## [Extracted text]
Sharing most of your arguments a serious concern for me is that the  
fundamental arena is not "computability" but "constructibility". For  
instance, it is not von Neuman's computing scheme what matters in  
this context, but von Neuman's self-constructing machine (finally  
derived toward the concept of "cellular automata").


But cellular automata are particular case of universal system. The  
theory of von Neumann can be see as an application of the usual  
diagonalization in computer science. If the duplicator D apply on x  
gives 'XX, then when applied to itself, DD, it gives 'DD.




At the risk of being too obscure, let me briefly state that when  
consider realization and constructibility versus modelling and  
computability, what we find is the relevance of "closure" and of  
"adaptability" versus "halting problem" and "algorithmicity" (formal  
describability).


That difference is important for the short term applications indeed. I  
am only a modest theologian :)



Even more, the only instance found until quite recent historical  
times of self-constructing entities was life itself. Unfortunately  
the theoretical descriptions of life are dominated by another  
"theology", the Darwinian one... and most alternative approaches are  
focused in trying to connect it with the physical realm, rather than  
advancing toward informational constructibility.


I agree. Actually I might agree too much. If Darwinian "theology" is  
based on the computationalist theory of mind, eventually we have to  
explain the whole of physics from "darwinism" and computationalism. If  
we are machine, I can explain that the physical sciences describe only  
the "border" of reality, not the fundamental reality itself like many  
physicists are thinking (well like most people tend to intuitively  
believe, for natural reasons).



Anyhow, the emergence of complex brains, societies, cultures, and  
above all the modern system of companies and markets, plus the  
Networks of our time, have multiplied the instances of self- 
constructing entities via info/communication/absences, etc., and  
thus made possible the Comparative Info Studies I was mentioning in  
last messages.


That's very interesting. I hope my remark have not be seen as a  
critics of this.





It is a personal point, but I believe that looking from the above  
angle, much of my own work during last years is devoted to such  
comparative info studies.

## [Work to do]
a) In the discussion of constructibility and computability, rewrite everything from "That difference is" down to "toward informational constructibility.", changing "physical realm" to "material world".
b) According to the discussion of constructibility and computability, what was the only instance of self-constructing entities found until quite recent historical times?
c) Carry the discussion of constructibility and computability forward from its last line.

## [Source material]
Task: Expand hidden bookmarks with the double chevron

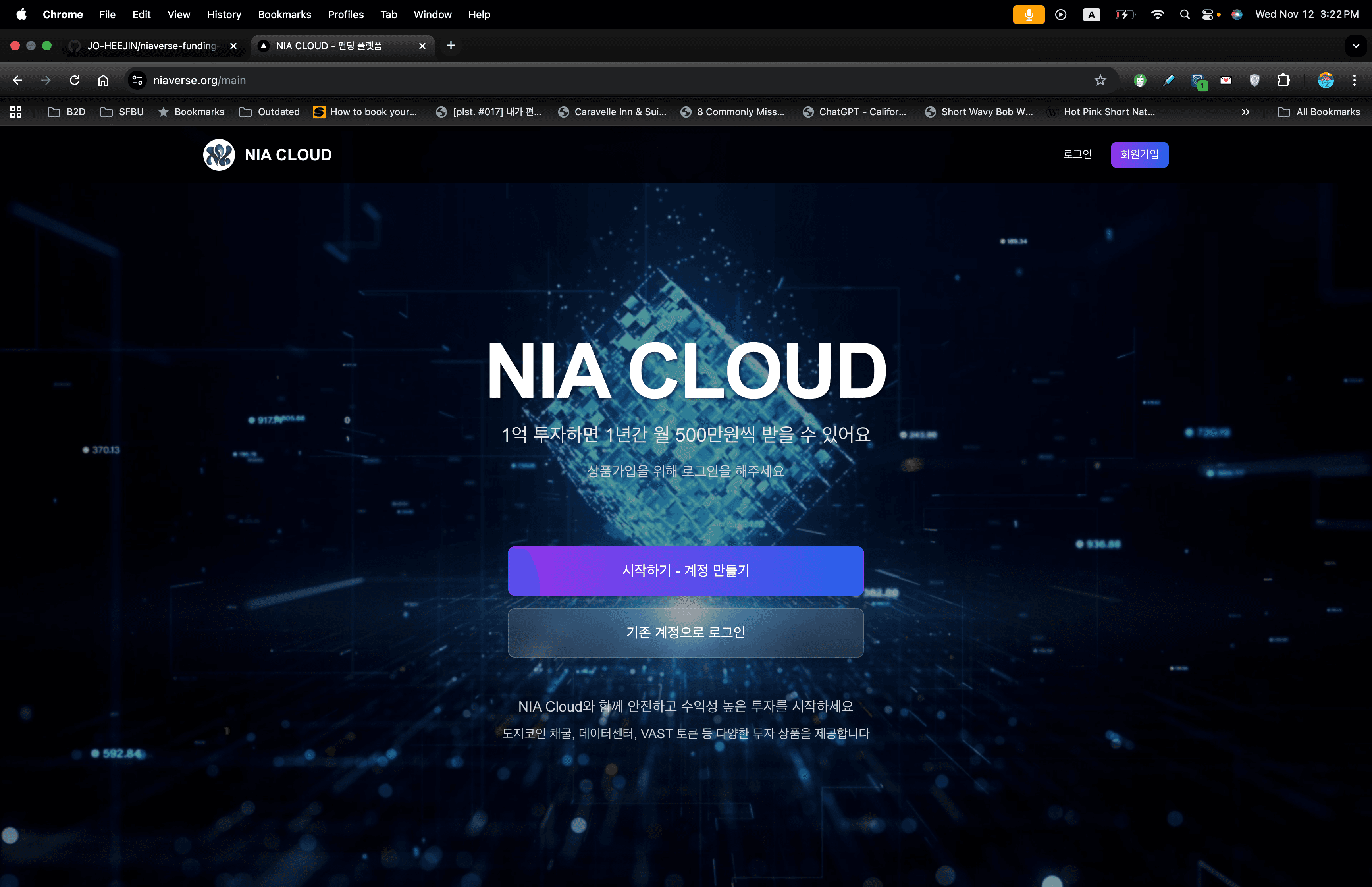Action: [x=1245, y=111]
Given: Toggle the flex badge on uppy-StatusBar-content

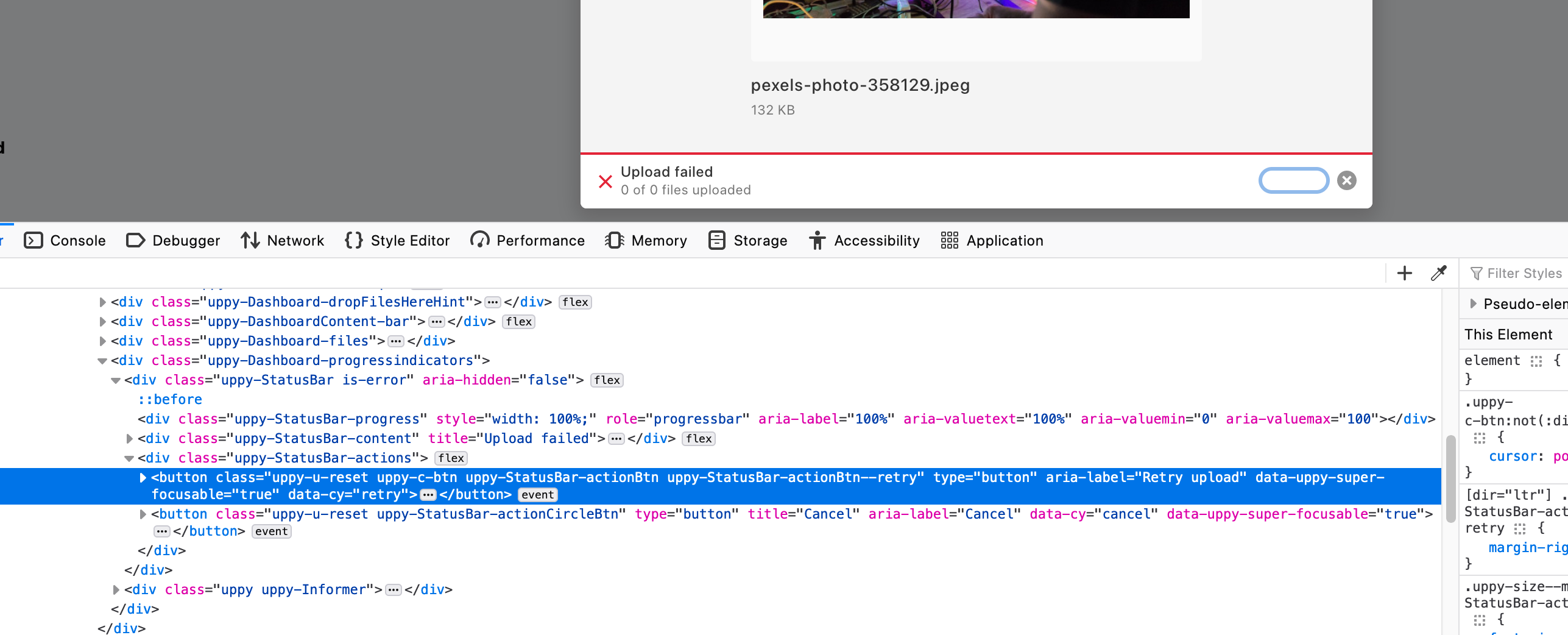Looking at the screenshot, I should point(698,438).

## [Answers below]
a)
That difference is important for the short term applications indeed. I  
am only a modest theologian :)



Even more, the only instance found until quite recent historical  
times of self-constructing entities was life itself. Unfortunately  
the theoretical descriptions of life are dominated by another  
"theology", the Darwinian one... and most alternative approaches are  
focused in trying to connect it with the material world, rather than  
advancing toward informational constructibility.

b) Life itself.

c)
Information science, when information is taken in its broader sense,  
might need to be looked from all angles, I think it is both  
interdisciplinary and transdisciplinary.


Best,

Bruno

PS I just got a link to a paper confirming experimentally the  
Landauer's analysis of the Maxwell Daemon. Only amnesia needs energy.  
Note that since a work by Hao Wang, logicians knows that we can do all  
computations without ever erasing information. This confirms  
"mechanism" by making mass, energy and information partial angle view  
of arithmetic from inside. Again this is interesting only from a very  
fundamental points of view. In practice and locally we do have to  
forget many information, like when deleting spam, which ask for some  
energy.






Bruno Marchal escribió:


Hi Pedro,


On 21 Feb 2012, at 18:02, Pedro C. Marijuan wrote:


Dear FIS colleagues,

John's comments below on that book are quite interesting. Most  
approaches to information rely on "stuff" and "organization of  
stuff" --information is inevitably physical, as Rolf Landauer put  
long ago.
OK. But this can be shown inconsistent with the idea that our brain  
can be emulated by a Turing machine. The argument use only a notion  
of generalized brain (the portion of the universe needed to emulate  
to have the corresponding conscious experience). That sums up my  
main result.
However, "non stuff" and "organization of "non stuff" might be  
taken as central ideas too, e.g. in Deacon's approach --through  
the notion of absence. Deacon is one of the main contributors of  
that book, and author of another very recent info book that has  
already been referred in this list, by Joseph I think.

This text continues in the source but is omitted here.